Diets, such as the 5:2, High Protein, Dukan or Atkinsons, promote consuming low levels of carbohydrates when trying to lose weight. These diets were fashionable for a time, eventually peaking in 2004 but they are experiencing a resurgence in Europe, according to new research from Mintel.
The research demonstrates that new low carb food and drink product launches have doubled in the last five years in Europe. Most of the new products are traditionally associated with high levels of carbohydrates, for example, in 2013 ten per cent of these were pasta, ten per cent were baking ingredients and nine per cent were bread.

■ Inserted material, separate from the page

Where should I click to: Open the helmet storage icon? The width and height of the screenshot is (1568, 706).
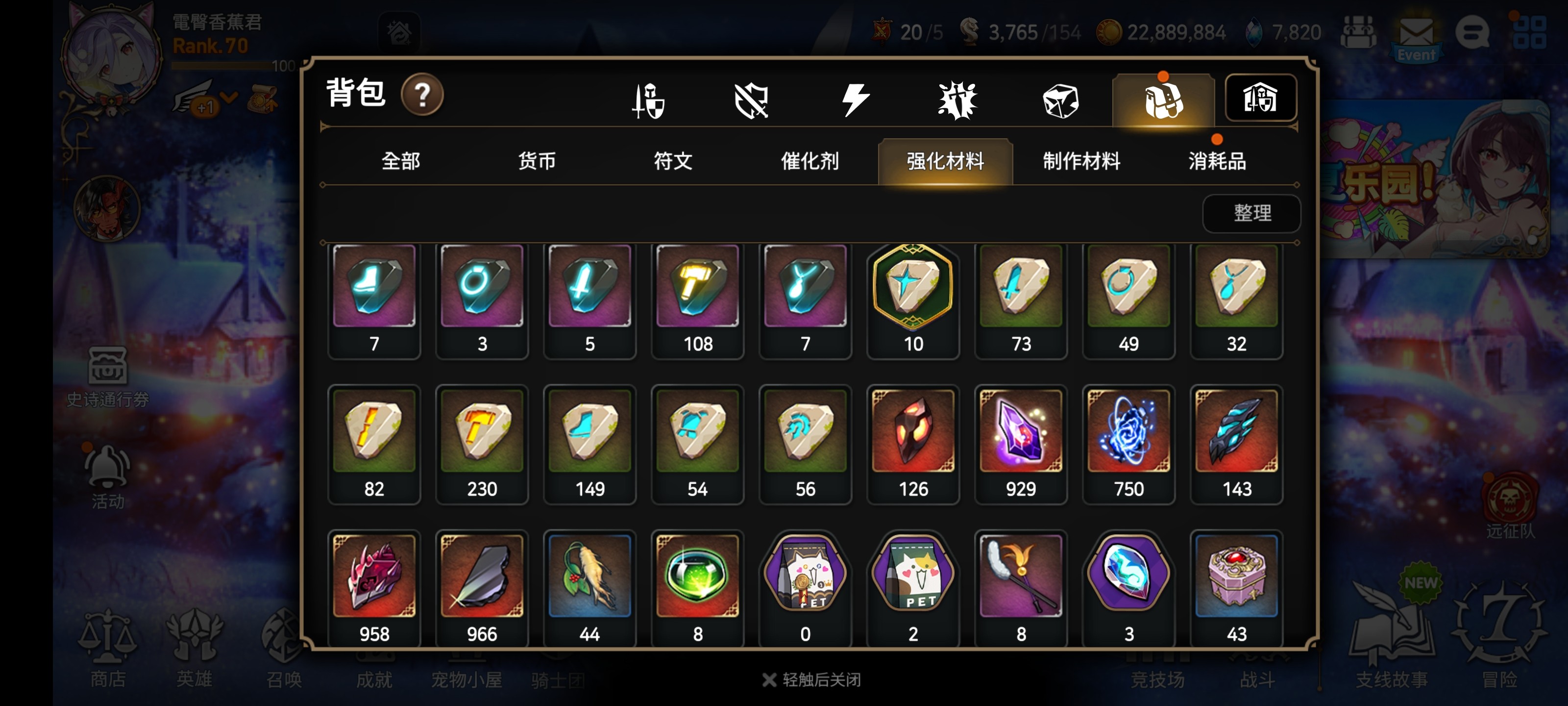[x=1260, y=98]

Laura Jones, food science analyst at Mintel, said: “Low carb diets were made famous with the advent of the Atkins diet, which reached its peak in popularity in 2004. Since then the number of followers of the diet has dropped off and a decline in the launch of low carb food and drink products has been witnessed globally.
“As recent launch of low carb options across Europe started to include a wider range of products normally associated with carbohydrates, this is said to be one of the drivers behind the recent resurgence in the launch of low carb food and drink products across Europe.”
Low carb food isn’t the only returning trend, high protein is also making a comeback. Many new product launches in Europe appear to carry a low carb and high protein claim, seeing a growth of 57 per cent between 2008 and 2013.
High protein alone is also promoting product innovation, new launches for food and drink with a high protein claim have tripled over the past five years in Europe. The growth appears to have been driven by snacks, yoghurts and ready meals.
In Europe, out of the new products making a high protein claim 24 per cent were snacks, 20 per cent were dairy and 15 per cent were processed fish, meat and egg products.
Ms Jones added: “Low carb products still occupy a relative niche position in the market and although they will never appeal to all consumers, the recent launches of low carb products in Europe are attempting to widen their appeal.”